● **ACTIVITY 1**: List each distinct year mentioned in the Career section of the biography of Jean-Claude Bastos de Morais, in the order each first appears.
● **ACTIVITY 2**: Carry on the biography of Jean-Claude Bastos de Morais from the point where it stops.

● **SUPPLIED PASSAGE**:
__________

Swiss-Angolan businessman

Jean-Claude Bastos de Morais (born 28 October 1967 in Fribourg) is a Swiss-Angolan entrepreneur. He founded Quantum Global Group, an international investment group with a particular focus on Africa and Banco Kwanza Invest, Angola's first investment bank.

Bastos was cited as one of the Top 100 Most Influential Africans by New African magazine in 2013 and 2017.

== Early life and education ==
Bastos was born on 28 October 1967 in Fribourg, Switzerland. He is of bi-national heritage. His father is from Angola and his mother is Swiss, coming from an entrepreneurial family. His maternal grand-father was an industrialist in the watch industry and invented the light inside the watch.

Bastos studied economics at the University of Fribourg and received a Master of Arts in Management. He financed his studies by starting a regional mergers and acquisitions business that sold small companies.

== Career ==
In 1989, Bastos joined Deloitte as a consultant and later Abegglen Management Partners. In 1995, he founded a venture capital company focused on Swiss SMEs.

In 2004, Bastos founded Quantum Capital S.A. in Luanda, Angola, the first company of the Quantum Global Group.
In 2007, Quantum Global Investment Management was founded in Switzerland. As an asset management company for global liquid investments, Quantum Global also expanded into the real estate business after establishing Quantum Global Real Estate in June 2009. From 2012, Quantum Global together with Plaza, a joint venture with JLL subsidiary LaSalle, purchased office properties on Savile Row, Fifth Avenue and in Munich. The Tour Blanche in Paris followed in 2014. Other fields of activity of Quantum Global included private equity, portfolio management, and a laboratory for economic research.

In 2008, Bastos de Morais founded Banco Kwanza Invest, Angola's first investment bank.

In 2012, Bastos' asset management group Quantum Global was awarded the contract to manage the newly created Angolan sovereign wealth fund, the Fundo Soberano de Angola (FSDEA), with fund assets of US$5 billion.

__________

● **DATA BELOW**:
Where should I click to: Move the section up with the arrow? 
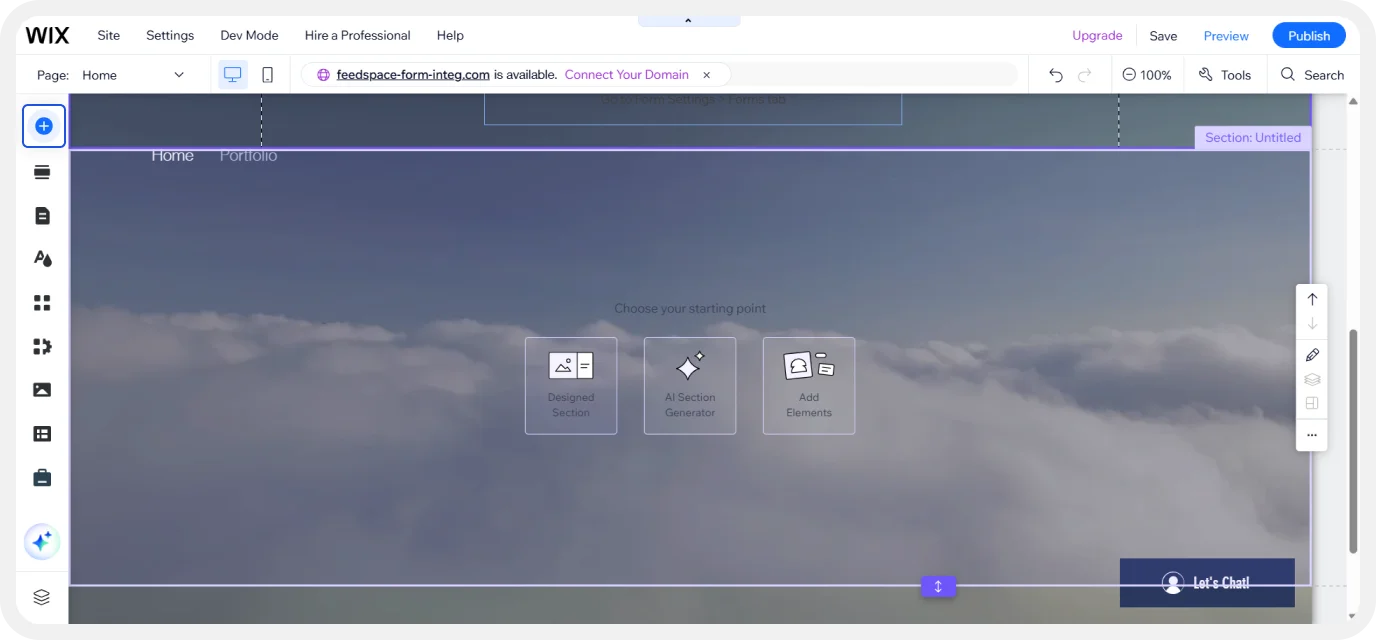click(x=1312, y=298)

__________

● **WRITTEN ANSWER 1**: 1989, 1995, 2004, 2007, 2009, 2012, 2014, 2008

● **WRITTEN ANSWER 2**:
He is the co-editor of the book Innovation Ethics. African and Global Perspectives co-published by Globethics.net and the AIF. The book looks at innovation ethics and the “ethical innovator.”

In 2015, Bastos was among a team of 31 authors from 15 nations who collaborated on The Convergence of Nations: Why Africa’s Time Is Now, which discussed how Africa can benefit from changes in the world political and economic environment. That September, Quantum Global became a member of the Forest Stewardship Council. In 2016, a fund managed by the group acquired the InterContinental Hotel in Lusaka.

From 2017 to 2018, Bastos de Morais was a member of the international council of the Belfer Center for Science and International Affairs.

After the Paradise Papers were leaked, the Mauritius Supreme Court froze US$519 million and a British court froze US$3 billion on Quantum Global accounts in April 2018. London's High Court dismissed the freezing of British bank accounts in July 2018, stating that the applicants of a freezing order against Bastos misrepresented their description, among other breaches of duty. In September 2018, Bastos was taken into pre-trial detention in Angola which was seen as an attempt to pressure Quantum Global and him. In March 2019, Angola dropped all charges and released Bastos, additionally paying him a settlement and lifting bank account freezes in Mauritius.

In 2020, Quantum Global Investment Management merged with Quantum Global Corporate Services.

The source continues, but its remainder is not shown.